However, in the fluidized bed process, the generated gas has a relatively high carbon content in the fly ash, and energy waste is caused if the fly ash is not treated. In the prior art, the fly ash is treated by a method of returning the fly ash to the gasifier through an ash returning system, for example, a coal gasification reaction device is disclosed in patent No. CN201520048964.3, in the patent technology, the fly ash is led into a fly ash gasification zone at the bottom of the gasifier from an ash returning unit for secondary gasification, the temperature of the fly ash gasification zone is higher than the gas velocity of the fly ash gasification zone, the fly ash can be fully gasified, the fly ash gasification zone is under negative pressure, and the fly ash is easier to enter the gasifier, however, the gas velocity of the fly ash gasification zone is too high, the fly ash is easy to carry the fly ash to the gasification reaction zone, the retention time of the fly ash in the fly ash gasification zone is short, and the fly ash conversion rate is low. The gasifying agent enters from the bottom of the reaction device, passes through the high-temperature fly ash gasifying zone, and reaches the bottom of the gasifying reaction zone at a higher temperature than the gasifying reaction zone, so that the bottom of the gasifying zone is easy to generate slag bonding due to overhigh temperature.
Disclosure of Invention
The invention aims at: in order to solve the above-described problems, a coal gasification reactor is provided that can effectively convert fly ash in the gasification reactor.

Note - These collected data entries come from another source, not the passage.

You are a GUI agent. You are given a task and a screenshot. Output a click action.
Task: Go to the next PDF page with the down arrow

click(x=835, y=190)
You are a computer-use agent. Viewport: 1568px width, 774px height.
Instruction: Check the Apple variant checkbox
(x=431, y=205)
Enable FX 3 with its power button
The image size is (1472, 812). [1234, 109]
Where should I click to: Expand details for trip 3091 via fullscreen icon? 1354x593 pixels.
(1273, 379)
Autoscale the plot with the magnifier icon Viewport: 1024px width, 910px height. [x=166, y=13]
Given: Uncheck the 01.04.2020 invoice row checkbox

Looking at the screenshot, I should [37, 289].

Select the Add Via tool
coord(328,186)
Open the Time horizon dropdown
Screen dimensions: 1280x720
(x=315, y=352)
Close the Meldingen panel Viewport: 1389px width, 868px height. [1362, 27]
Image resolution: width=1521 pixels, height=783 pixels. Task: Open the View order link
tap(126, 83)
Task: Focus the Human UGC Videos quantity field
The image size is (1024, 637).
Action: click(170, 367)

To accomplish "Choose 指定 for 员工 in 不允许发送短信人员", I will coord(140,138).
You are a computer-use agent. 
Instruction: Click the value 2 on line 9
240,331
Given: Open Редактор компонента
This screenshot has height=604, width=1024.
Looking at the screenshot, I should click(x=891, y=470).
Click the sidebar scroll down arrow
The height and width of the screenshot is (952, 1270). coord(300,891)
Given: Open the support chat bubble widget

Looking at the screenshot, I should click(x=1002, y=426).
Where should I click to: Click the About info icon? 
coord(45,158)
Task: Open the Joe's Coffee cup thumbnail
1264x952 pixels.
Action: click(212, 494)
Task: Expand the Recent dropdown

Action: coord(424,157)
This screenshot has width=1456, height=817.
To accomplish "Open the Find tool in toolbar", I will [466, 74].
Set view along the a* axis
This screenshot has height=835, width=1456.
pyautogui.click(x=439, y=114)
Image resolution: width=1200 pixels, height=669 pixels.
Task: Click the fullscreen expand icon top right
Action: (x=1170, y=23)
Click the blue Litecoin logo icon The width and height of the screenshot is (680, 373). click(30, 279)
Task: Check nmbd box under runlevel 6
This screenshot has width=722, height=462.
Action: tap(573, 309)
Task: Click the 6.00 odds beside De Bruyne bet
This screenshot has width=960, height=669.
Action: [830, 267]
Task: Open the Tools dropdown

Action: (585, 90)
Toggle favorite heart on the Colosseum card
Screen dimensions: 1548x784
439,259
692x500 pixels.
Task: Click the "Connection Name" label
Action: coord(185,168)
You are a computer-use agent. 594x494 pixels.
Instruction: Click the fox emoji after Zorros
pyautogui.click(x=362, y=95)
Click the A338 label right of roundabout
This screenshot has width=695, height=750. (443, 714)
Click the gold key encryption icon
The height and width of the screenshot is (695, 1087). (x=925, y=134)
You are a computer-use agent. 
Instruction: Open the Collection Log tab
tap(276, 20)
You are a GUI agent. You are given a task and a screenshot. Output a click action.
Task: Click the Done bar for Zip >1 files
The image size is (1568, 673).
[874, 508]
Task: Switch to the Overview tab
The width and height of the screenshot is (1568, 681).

The technical scheme adopted by the invention is as follows:
the coal gasification reaction device comprises a fluidized bed gasification furnace, a gas-solid separation device and a return pipe, wherein the fluidized bed gasification furnace comprises a furnace body and an exhaust pipe arranged on the furnace body; the exhaust pipe is used for guiding the raw gas generated by the coal gasification reaction in the furnace body into the gas-solid separation device; the gas-solid separation device is used for separating fly ash in the raw gas; the return pipe is used for returning the fly ash separated by the gas-solid separation device into the furnace body; the bottom of the furnace body is provided with a central jet pipe; the central jet pipe is used for providing steam and oxygen required by the gasification of the fly ash; the device is characterized in that a spherical cap is arranged at the outlet of the central jet pipe; the spherical cap cover is provided with a plurality of air holes, and the spherical cap cover is detachably connected with the central jet pipe.
The gasification reaction is carried out under high temperature and high pressure, so that the gasifying agent can smoothly enter the gasification furnace to participate in the reaction, the gasifying agent is pressurized and then is introduced into the gasification furnace, the flow rate of the pressurized gasifying agent is high, the fly ash to be gasified is easily carried upwards out of the fly ash gasification zone, and the residence time of the fly ash in the fly ash gasification zone is short. The spherical cap is arranged at the outlet of the central jet pipe, so that the high-speed gasifying agent can be dispersed around the central jet pipe, the flying ash is prevented from being brought into a coal gasification reaction zone at the upper part of the furnace body by the gasifying agent, a large amount of flying ash is gathered in the flying ash gasification zone for reaction, and meanwhile, the gasifying agent is fully contacted with the flying ash, so that the flying ash carbon conversion rate is increased.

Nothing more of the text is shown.